Stored records
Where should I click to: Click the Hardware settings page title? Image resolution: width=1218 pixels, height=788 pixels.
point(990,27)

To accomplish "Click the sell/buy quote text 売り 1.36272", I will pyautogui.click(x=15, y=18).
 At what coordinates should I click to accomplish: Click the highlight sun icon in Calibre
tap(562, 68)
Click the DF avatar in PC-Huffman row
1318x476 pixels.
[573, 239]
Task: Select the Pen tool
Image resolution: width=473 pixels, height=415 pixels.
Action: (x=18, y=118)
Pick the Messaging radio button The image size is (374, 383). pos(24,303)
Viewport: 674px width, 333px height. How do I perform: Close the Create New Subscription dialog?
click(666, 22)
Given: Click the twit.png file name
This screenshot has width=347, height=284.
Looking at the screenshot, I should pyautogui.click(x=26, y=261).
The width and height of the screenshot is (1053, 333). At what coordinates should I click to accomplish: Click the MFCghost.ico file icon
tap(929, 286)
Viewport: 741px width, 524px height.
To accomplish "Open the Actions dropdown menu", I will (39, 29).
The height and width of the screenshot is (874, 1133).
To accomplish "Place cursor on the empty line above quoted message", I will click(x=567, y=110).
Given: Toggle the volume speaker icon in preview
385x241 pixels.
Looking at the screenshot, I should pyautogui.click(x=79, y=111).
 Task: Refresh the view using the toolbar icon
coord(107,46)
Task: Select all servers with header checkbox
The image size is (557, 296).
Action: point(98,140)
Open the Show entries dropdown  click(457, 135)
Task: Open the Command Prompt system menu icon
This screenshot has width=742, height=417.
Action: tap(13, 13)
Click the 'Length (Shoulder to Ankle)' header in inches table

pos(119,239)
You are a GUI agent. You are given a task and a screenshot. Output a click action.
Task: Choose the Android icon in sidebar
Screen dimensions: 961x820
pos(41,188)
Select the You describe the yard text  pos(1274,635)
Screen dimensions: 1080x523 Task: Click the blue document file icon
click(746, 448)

* TASK REQUIREMENTS: Give again, word for word, every line from the one holding "Screen dimensions: 961x820" to the end of the data.

* EXERCISE SOLUTION:
Screen dimensions: 961x820
pos(41,188)
Select the You describe the yard text  pos(1274,635)
Screen dimensions: 1080x523 Task: Click the blue document file icon
click(746, 448)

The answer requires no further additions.